**YOUR INSTRUCTIONS**
Beginning at the line that contains "Click the arrow" and ending at the last line of the records below, retype each line exactly and add nothing.

[Opening MATERIALS PROVIDED section]

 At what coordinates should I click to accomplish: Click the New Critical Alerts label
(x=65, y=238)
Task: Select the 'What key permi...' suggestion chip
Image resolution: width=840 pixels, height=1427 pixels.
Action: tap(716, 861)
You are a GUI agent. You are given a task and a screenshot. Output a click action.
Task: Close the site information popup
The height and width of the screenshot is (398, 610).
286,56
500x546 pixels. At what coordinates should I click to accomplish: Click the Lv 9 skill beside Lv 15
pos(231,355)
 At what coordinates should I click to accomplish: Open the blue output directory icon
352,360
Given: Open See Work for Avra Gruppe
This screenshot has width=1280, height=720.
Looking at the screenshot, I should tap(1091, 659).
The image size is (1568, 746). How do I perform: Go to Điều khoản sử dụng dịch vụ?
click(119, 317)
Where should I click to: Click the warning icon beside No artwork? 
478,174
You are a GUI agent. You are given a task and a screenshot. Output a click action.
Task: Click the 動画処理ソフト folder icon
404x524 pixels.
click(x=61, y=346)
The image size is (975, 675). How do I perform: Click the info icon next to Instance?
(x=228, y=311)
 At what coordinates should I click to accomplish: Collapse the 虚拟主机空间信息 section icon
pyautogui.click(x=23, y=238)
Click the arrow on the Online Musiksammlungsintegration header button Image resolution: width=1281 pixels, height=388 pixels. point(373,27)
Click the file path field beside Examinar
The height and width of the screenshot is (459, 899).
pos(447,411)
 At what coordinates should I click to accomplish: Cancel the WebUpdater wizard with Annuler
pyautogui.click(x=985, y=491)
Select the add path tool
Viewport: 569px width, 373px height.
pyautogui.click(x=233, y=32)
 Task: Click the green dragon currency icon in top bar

[Closing MATERIALS PROVIDED section]

**EXERCISE RESULT**
Click the arrow on the Online Musiksammlungsintegration header button Image resolution: width=1281 pixels, height=388 pixels. point(373,27)
Click the file path field beside Examinar
The height and width of the screenshot is (459, 899).
pos(447,411)
 At what coordinates should I click to accomplish: Cancel the WebUpdater wizard with Annuler
pyautogui.click(x=985, y=491)
Select the add path tool
Viewport: 569px width, 373px height.
pyautogui.click(x=233, y=32)
 Task: Click the green dragon currency icon in top bar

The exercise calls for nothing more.